Monday, September 24, 2012
AirCraft: The Jet as Art
When: through November 25, 2012
Jeffrey Milstein, a photographer, stands at the end of airport runways and photographs planes from below as they are landing, at speeds of up to 175 miles per hour. A hair-raising way to create art, but the results can't be disputed. Although I view airplanes more as modes of transportation than as objects for artistic creation, these images are lovely, and the photography is stunning. Plus, I learned something new, which makes up for my having to go to the Air and Space Museum. A photographic typology is a collection of images on the same topic.
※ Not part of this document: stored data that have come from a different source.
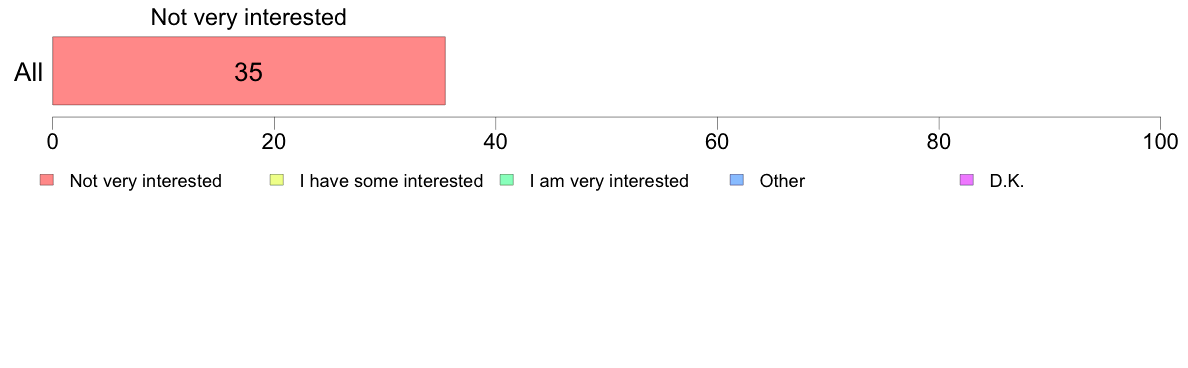The image size is (1188, 368).
Task: Click the red Not very interested legend swatch
Action: pos(47,180)
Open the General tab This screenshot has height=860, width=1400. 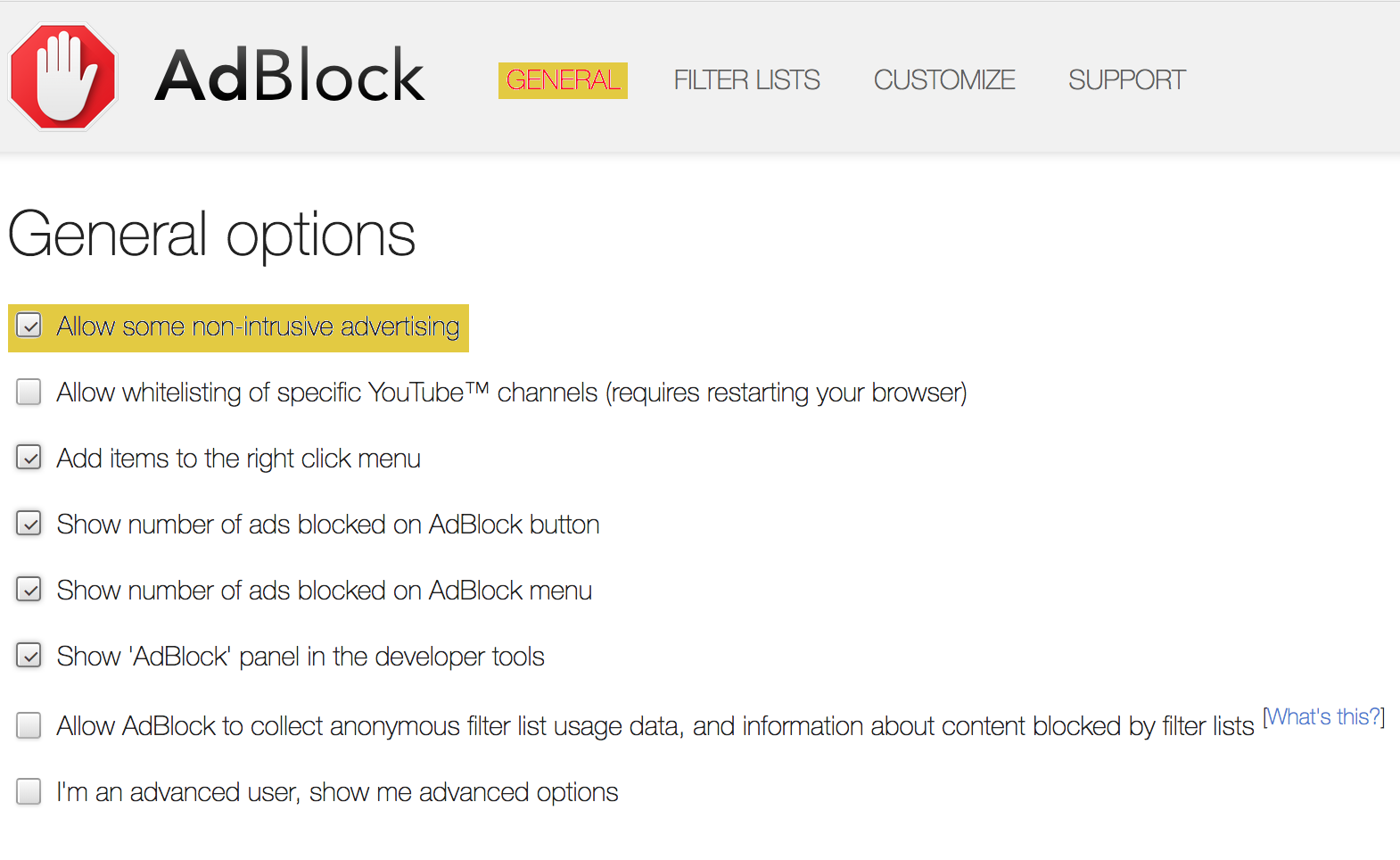[563, 80]
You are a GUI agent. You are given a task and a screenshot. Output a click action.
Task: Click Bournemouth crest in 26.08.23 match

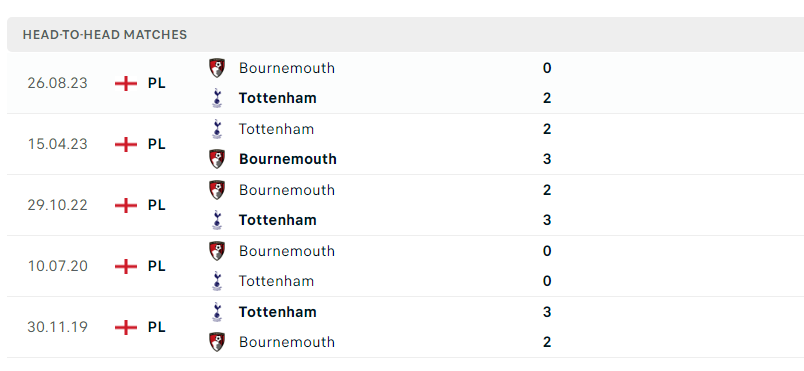(217, 68)
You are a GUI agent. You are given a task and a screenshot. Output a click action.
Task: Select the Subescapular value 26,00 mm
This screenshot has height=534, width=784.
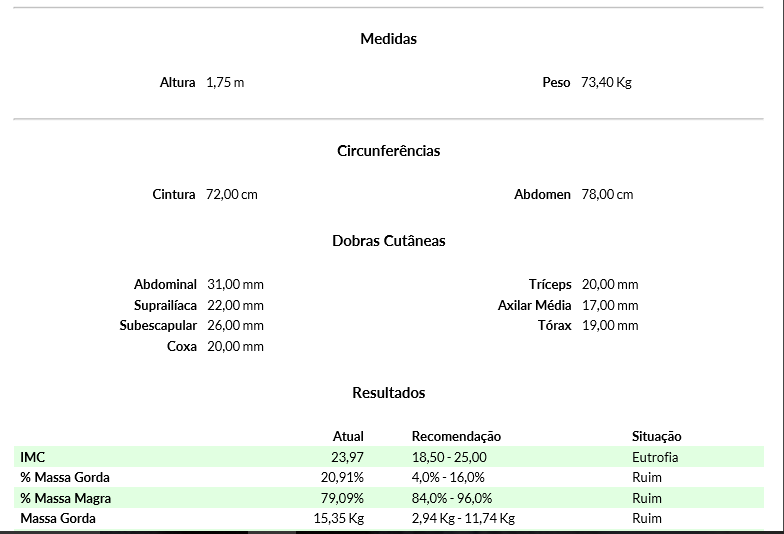coord(235,325)
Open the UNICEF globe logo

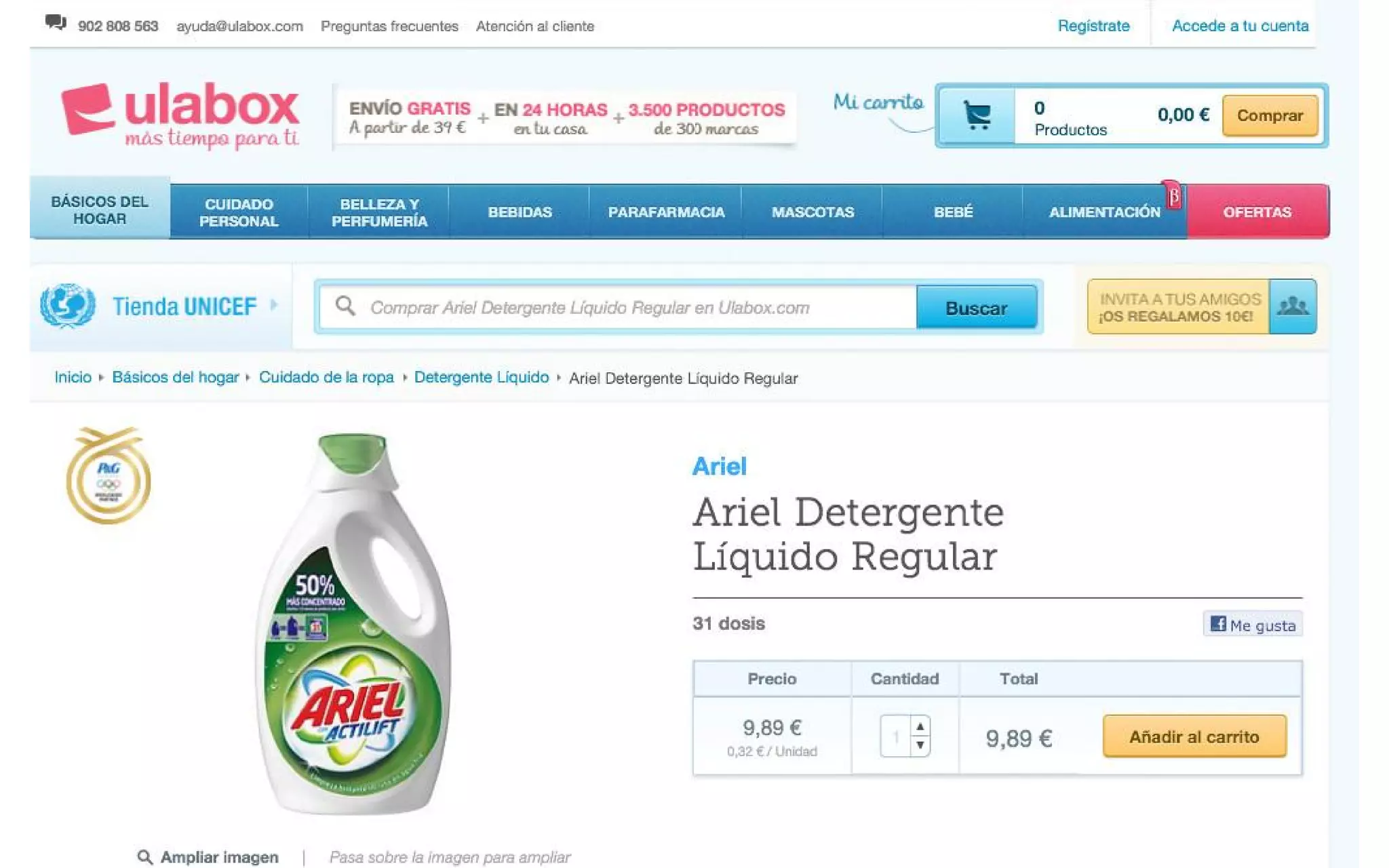[67, 305]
Apparently, the first ones were of industrial architecture, but the subjects have expanded in the years since this began. Milstein gives us a photograph typology of airplanes, including one that I identified (correctly) as a Southwest Airlines jet (remember, you're looking at these from the bottom, so the identifying insignia is not visible) and one that seemed to have the flag of Maryland on it. I saw another image of this plane, which was identified as Maryland One, so I was right about that as well. Is this the governor's plane? I'm guessing that's the case; I never thought about the governor of Maryland needing a plane before... The comment next to the typology compares these images to pinned butterflies, and that's a good analogy. Showing them all together makes it easier to compare and contrast one's "specimens."
Verdict: A nice small show - easily managed in a lunch hour, even with the inevitable crowds at Air and Space.